#### RECORDS PROVIDED ####

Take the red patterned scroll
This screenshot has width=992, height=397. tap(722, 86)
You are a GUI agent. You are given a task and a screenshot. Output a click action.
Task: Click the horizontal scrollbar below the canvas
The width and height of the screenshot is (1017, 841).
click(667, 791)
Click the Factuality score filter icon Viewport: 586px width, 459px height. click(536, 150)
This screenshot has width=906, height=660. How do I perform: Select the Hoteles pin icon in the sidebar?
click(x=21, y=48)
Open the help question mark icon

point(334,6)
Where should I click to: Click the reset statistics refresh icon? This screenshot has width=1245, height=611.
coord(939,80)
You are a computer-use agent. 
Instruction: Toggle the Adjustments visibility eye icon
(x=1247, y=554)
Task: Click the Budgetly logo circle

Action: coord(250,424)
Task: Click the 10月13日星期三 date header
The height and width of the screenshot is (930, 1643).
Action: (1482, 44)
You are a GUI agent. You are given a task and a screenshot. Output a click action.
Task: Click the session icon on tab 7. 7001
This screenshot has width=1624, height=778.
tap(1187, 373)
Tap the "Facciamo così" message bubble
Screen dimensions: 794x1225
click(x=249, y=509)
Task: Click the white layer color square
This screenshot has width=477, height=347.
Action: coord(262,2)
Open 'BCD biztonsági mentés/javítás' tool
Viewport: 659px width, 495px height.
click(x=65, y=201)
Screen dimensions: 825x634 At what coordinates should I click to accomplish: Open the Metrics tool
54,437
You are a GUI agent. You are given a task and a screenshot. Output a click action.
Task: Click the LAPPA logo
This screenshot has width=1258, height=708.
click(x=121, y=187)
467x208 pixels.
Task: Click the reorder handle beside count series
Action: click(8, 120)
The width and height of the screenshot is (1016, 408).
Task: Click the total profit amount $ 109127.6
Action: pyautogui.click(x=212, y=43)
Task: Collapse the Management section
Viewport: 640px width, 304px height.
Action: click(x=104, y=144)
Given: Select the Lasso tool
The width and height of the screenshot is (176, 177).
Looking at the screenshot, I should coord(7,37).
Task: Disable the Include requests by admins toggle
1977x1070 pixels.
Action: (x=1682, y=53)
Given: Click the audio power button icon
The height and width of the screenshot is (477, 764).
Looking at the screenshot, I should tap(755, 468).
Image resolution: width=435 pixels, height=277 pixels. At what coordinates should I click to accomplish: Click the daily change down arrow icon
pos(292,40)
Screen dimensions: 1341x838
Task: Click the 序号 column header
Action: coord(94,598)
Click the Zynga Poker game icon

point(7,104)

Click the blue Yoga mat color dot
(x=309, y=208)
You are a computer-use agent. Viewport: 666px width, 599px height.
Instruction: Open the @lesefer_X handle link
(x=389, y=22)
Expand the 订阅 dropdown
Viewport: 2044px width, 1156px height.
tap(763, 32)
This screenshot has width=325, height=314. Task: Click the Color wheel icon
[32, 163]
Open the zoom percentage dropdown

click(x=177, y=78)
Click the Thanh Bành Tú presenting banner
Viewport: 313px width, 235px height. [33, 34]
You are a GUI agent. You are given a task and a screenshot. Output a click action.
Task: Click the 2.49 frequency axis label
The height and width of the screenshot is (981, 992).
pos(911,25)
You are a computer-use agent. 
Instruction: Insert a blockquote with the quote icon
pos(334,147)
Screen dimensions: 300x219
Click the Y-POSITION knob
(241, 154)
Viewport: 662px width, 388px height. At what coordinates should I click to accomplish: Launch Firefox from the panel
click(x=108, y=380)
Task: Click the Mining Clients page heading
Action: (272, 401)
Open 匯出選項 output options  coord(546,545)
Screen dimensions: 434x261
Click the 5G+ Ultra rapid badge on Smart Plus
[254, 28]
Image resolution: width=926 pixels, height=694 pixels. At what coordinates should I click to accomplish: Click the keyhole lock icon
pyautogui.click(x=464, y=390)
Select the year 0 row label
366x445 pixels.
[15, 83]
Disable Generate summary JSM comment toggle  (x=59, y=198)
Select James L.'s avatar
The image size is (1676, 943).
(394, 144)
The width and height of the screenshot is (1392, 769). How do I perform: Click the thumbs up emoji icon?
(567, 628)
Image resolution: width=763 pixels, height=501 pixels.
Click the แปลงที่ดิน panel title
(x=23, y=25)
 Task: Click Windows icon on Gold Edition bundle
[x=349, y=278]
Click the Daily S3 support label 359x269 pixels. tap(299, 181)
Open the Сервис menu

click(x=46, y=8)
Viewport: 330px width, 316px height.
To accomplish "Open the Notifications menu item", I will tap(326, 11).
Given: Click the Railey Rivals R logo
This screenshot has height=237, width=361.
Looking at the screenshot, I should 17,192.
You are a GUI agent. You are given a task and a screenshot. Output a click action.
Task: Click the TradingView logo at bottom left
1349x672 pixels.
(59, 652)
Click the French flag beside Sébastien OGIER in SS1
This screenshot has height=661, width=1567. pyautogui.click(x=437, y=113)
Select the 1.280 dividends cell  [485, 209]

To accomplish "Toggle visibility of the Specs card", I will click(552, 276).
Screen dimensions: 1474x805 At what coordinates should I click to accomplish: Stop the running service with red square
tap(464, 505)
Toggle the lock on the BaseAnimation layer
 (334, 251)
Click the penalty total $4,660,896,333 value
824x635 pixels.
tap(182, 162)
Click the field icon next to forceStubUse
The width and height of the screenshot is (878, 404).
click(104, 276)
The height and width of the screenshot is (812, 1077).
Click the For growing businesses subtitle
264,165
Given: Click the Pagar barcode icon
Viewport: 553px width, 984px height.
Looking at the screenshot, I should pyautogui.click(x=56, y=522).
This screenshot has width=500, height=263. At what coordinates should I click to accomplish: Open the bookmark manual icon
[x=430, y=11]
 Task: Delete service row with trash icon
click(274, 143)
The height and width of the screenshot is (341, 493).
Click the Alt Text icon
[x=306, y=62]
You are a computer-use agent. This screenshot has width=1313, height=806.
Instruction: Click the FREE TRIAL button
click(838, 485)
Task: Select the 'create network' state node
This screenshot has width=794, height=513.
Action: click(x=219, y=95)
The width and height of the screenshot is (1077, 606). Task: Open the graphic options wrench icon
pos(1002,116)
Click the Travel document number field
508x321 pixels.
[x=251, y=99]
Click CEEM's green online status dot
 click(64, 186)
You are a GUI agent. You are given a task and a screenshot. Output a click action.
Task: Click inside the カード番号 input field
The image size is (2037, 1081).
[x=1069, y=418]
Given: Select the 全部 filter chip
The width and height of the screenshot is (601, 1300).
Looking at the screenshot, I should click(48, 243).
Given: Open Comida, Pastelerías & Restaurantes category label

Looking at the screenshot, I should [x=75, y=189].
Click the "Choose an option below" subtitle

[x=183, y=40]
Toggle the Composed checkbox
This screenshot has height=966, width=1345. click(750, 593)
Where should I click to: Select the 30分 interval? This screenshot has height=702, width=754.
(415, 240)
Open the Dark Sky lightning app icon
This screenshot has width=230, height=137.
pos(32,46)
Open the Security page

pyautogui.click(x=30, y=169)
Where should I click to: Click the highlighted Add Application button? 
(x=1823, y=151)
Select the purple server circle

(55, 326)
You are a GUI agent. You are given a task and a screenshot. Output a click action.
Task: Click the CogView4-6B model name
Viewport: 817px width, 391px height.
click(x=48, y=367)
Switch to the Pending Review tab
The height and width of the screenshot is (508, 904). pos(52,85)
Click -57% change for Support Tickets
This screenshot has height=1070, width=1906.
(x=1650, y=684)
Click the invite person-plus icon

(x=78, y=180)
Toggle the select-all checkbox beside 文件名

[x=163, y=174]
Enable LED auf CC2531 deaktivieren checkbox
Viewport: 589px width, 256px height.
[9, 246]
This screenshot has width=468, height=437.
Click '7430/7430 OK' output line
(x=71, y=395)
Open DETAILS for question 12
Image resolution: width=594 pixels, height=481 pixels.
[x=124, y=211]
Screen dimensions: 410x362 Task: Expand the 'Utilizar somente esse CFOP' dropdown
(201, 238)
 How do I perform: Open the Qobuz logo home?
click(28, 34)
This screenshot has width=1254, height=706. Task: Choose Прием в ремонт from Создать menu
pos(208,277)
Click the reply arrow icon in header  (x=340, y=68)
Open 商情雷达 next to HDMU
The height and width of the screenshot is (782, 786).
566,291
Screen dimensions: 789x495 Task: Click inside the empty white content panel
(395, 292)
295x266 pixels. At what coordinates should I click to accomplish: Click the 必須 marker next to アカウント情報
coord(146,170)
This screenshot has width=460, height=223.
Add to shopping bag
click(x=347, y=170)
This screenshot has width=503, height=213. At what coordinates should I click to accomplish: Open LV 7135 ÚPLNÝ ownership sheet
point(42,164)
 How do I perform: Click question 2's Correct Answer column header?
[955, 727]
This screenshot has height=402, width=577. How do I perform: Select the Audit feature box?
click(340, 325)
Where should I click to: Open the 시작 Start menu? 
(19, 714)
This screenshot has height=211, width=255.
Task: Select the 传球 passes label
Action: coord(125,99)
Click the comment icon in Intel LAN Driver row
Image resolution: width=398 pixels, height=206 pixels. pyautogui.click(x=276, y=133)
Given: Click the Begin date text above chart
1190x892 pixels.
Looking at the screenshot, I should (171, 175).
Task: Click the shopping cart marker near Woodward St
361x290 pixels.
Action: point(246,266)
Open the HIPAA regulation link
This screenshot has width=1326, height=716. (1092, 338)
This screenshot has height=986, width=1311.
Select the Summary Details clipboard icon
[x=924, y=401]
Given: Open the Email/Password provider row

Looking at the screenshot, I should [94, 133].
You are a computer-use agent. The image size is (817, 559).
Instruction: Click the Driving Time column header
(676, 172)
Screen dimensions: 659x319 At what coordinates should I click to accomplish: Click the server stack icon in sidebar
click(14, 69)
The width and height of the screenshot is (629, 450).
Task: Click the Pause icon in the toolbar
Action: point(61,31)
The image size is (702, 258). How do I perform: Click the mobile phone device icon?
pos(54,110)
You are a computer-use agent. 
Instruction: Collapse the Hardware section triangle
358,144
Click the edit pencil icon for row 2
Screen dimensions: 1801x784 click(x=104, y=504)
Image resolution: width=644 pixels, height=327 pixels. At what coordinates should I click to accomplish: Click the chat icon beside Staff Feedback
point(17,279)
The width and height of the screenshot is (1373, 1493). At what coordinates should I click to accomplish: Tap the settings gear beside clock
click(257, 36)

####

— WORK REQUIRED —
Can you render everything from the line containing "Click the Factuality" down to the line containing "point(334,6)" as a JSON list of strings, one string per line, with blank lines left out?

— TASK SOLUTION —
[
  "Click the Factuality score filter icon Viewport: 586px width, 459px height. click(536, 150)",
  "This screenshot has width=906, height=660. How do I perform: Select the Hoteles pin icon in the sidebar?",
  "click(x=21, y=48)",
  "Open the help question mark icon",
  "point(334,6)"
]